Slowly the morning passed, and they were just south of Bunga Head when Wilton came aft for the lunch baskets. Bony noticed Joe gazing earnestly to the east. He looked that way himself, but could see nothing of import or interest. Then Wilton emerged from the cabin and said to his partner:
“The guts have fallen out of the barometer. Turn her round and make for home. The nearer port we are if heavy weather comes the better.”
“I thought somethin’ was happening,” Joe rumbled, bringing the bow of the Marlin round to point northward. “These rollers are gettin’ bigger.

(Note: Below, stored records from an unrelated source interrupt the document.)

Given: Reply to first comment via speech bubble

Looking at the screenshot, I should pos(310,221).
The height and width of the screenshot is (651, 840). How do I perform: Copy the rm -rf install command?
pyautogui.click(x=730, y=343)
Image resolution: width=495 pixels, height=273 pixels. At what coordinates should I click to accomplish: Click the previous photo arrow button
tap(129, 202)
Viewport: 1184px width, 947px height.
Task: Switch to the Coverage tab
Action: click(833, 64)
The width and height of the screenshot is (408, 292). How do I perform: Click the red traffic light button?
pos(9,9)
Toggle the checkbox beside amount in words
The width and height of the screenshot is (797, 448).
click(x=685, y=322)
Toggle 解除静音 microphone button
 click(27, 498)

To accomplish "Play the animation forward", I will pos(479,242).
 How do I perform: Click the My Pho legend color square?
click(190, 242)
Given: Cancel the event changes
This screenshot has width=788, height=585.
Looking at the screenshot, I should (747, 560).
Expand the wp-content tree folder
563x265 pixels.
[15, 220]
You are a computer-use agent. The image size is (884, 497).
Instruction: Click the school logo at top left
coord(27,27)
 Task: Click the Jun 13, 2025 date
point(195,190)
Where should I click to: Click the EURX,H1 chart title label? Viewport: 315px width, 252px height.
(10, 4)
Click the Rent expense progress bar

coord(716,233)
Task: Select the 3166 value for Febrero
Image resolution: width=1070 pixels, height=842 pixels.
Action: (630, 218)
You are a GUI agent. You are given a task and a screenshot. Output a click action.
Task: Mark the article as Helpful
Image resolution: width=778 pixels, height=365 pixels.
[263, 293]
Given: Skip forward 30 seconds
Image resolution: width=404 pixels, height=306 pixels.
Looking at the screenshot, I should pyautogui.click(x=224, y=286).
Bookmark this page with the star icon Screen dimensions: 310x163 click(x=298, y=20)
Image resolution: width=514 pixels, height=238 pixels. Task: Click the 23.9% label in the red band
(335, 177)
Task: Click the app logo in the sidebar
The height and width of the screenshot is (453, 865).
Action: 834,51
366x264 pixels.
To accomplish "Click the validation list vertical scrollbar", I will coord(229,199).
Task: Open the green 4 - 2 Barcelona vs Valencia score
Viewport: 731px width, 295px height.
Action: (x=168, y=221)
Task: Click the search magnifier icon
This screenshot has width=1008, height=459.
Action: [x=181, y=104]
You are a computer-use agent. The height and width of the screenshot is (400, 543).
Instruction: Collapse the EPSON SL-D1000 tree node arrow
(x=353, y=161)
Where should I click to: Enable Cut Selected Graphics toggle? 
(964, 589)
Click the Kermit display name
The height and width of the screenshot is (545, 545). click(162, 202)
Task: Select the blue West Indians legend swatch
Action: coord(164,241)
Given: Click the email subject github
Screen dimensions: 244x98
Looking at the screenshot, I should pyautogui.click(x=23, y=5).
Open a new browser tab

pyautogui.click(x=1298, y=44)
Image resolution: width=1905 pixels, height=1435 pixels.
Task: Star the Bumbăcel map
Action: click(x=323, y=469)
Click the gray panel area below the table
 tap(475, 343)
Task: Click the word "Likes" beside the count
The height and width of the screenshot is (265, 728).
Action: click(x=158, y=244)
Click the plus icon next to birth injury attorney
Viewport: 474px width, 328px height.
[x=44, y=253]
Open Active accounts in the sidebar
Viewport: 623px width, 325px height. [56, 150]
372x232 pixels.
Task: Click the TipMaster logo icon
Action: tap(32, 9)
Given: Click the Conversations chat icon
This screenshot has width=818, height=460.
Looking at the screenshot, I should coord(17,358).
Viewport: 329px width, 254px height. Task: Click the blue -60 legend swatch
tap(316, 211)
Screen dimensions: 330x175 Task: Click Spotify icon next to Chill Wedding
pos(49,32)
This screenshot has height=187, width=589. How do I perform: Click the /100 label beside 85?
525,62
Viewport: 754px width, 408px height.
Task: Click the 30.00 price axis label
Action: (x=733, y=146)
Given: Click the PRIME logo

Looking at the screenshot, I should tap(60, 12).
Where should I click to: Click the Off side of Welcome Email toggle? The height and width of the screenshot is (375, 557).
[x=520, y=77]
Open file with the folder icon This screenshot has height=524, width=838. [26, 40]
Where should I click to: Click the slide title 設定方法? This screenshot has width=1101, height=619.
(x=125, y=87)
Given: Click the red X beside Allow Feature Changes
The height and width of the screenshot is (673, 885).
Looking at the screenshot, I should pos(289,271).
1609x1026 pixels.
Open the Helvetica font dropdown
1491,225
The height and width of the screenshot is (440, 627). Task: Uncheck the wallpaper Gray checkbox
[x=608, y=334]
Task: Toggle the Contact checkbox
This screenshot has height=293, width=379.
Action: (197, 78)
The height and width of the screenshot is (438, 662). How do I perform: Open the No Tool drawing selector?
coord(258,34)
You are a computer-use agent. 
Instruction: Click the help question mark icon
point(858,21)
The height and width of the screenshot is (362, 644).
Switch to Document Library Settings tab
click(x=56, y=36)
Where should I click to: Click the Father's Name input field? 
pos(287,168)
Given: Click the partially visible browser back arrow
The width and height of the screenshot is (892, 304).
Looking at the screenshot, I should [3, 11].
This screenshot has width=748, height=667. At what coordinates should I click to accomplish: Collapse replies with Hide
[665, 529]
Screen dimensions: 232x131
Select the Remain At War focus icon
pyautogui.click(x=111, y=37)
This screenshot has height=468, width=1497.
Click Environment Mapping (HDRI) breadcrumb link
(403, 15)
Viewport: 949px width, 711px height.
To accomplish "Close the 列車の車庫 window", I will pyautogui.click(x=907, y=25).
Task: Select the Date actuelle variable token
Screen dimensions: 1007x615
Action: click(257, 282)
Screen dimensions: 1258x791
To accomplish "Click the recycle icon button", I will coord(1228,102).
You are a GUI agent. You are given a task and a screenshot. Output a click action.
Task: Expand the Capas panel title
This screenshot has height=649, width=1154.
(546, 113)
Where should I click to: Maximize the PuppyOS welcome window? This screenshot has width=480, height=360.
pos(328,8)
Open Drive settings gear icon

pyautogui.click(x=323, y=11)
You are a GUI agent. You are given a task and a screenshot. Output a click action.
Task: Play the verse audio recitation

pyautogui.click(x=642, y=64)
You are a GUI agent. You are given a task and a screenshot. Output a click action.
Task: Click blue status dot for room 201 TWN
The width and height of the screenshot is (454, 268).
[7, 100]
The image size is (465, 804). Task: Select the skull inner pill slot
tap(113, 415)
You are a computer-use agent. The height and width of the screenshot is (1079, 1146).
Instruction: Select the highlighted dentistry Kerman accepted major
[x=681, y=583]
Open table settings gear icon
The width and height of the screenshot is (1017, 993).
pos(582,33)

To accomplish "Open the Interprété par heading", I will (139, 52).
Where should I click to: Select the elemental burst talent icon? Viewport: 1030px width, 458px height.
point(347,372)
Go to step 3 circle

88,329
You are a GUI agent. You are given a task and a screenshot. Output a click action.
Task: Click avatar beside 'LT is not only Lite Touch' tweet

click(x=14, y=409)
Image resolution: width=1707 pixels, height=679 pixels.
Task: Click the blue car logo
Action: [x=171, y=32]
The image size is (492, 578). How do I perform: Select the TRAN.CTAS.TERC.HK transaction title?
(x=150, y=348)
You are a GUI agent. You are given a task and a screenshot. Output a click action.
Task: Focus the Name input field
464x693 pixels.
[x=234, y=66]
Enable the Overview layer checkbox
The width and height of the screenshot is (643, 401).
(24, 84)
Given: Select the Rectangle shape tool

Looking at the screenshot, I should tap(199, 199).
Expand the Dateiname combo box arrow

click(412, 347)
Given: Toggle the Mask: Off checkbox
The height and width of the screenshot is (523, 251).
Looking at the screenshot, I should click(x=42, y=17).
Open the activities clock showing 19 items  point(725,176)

Still, the sky’s clear enough. No sign of weather that I can see, unless, yes, there’s a bit of darkness low on the horizon to east’ard.”
“Probably come up quick. Keep a look-out.”
Wilton was seated in the starboard angler’s vacant chair eating his lunch in Bony’s company when Joe shouted:
“Fish-oh!”
They swung round to the quarter at which Joe was pointing, and Joe was shouting exultantly, ten times louder than he need have done.
“Look at that fin! By heck, look at it!”
The hair at the back of Bony’s head felt as though it stood outward stiffly, at its roots a sensation of prickling. He saw the fin at the instant Wilton shouted. The fin was passing the launch to come in round astern of it. Already it had begun the movement. But what a fin! It was standing out of the water as high again as that of his first fish, a thick-based, symmetrically-tapered grey slab of streamlined speed. There was no mistaking it for other than what it was, the fin of a big swordfish.